У  Семёна Исаевича Гликина, прошедшего рядовым солдатом от Сталинграда до Берлина, свои воспоминания.

«Врезался в память такой случай: когда освободили столицу Донбасса г. Сталино (ныне Донецк), там одна женщина, не выдержав позора, с криком: «Смерть немецким оккупантам!» бросила об асфальт своего, прижитого от немца ребёнка…».

– Вы в своих дневниках того времени пишете о так называемых «боевых подругах», не стесняясь, без отточий, называете их «б...».

– Такие были у некоторых старших офицеров. Они выполняли для них роль временных жён. В войсках они состояли на службе, но, имея покровительство, порой свои обязанности, например, дежурства, выполняли лишь отчасти. А штат-то полка ограничен, и другим рядовым приходилось нести их ношу. Поэтому солдаты были ими недовольны. К тому ж и награды они получали легче. Солдат, будь он трижды храбр и чаще рисковавший жизнью, если не очень ладил с начальством, запросто мог, в отличие от «подруг», не попасть в списки награждаемых...

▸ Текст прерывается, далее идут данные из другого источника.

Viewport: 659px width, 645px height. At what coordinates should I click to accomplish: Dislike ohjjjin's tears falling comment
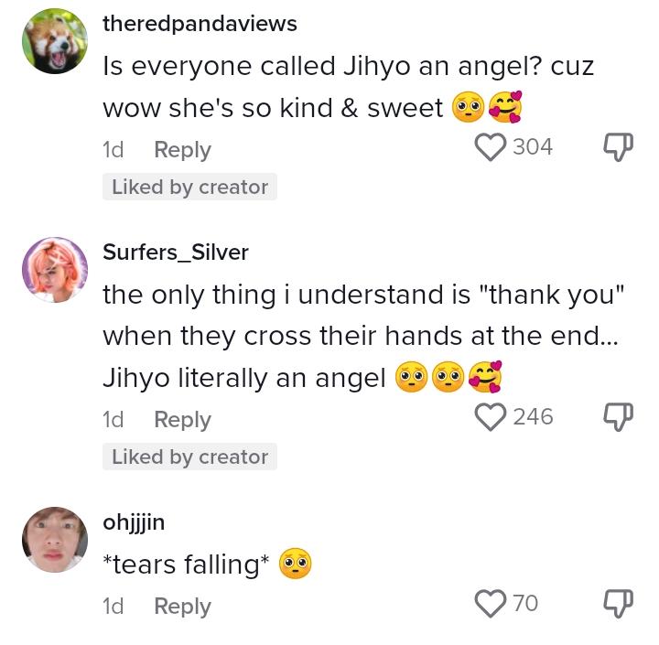618,604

– А как обстояло с любовью у солдат?

– Переписывались со своими девушками, жёнами... А что ещё могло быть в окопах и землянках? Шли бои, подготовка к ним – это очень тяжёлая работа, почти беспрерывная... А вот когда взяли Берлин и война окончилась, и ещё почти полгода ждали отправки на Родину, – тут дело другое. Была весна, в нас всё ликовало, накопившаяся энергия, жажда ласк требовали выхода. Мы были победители, и любой из нас мог позвать любую немку: «Ком цу мир!» («Иди ко мне)» – и та не смела отказать. Называлось это «трикен махен». К тому ж нас тогда уже хорошо кормили. А их население перебивалось кое-как. За банку тушёнки и буханку хлеба они сами были на всё готовы. Да и мужиков их ведь тоже всех или перебили, или в плену они были...

– Вы-то лично как?

– Я был не наглый, пальчиком не мог подзывать... Девушки на Родине у меня ещё не было. Но вот здесь, в Берлине, спутался с одной немкой. Эсэсовкой! Она меня убеждала (а я знал немецкий), что Германия правильно начала войну. Дескать, у малых стран – Бельгии, Португалии, Англии – есть большие колонии, а у Германии – нет. Я так и не смог её перевоспитать... А одна немка пришла к моему командиру, о чём-то его просила, я переводил. И вот, когда разговор закончился и командир ушёл, она вдруг стала быстро всё с себя снимать – отплатить пожелала...

– А каково было официальное отношение к этому?
 
– Верховное командование заботилось о здоровье армии. Г. Жуков издал приказ, по которому подхвативших венерические болезни разжаловали... У одного из наших офицеров обнаружился триппер, и, чтоб начальство не узнало, он лечился у домашнего врача-немца. Я сопровождал его в качестве переводчика...

Да, «секса» на войне не было. Но помимо горя и трагедий, помимо великой тяги к своим родным и близким, к чистоте и совести, помимо долготерпенья и верности, помимо «Жди меня, и я вернусь», помимо любовного самопожертвования, были – у кого-то (вспомните Феллини, «Ночи Кабирии») публичные дома, следовавшие за фронтом, а у кого-то – у наших, гораздо менее избалованных защитников Отечества – нечто вроде плеснувшихся в алюминиевую кружку случайных ста грамм какого-то суррогата – не то чтобы очень божественного, но на время пригасившего телесную изжогу.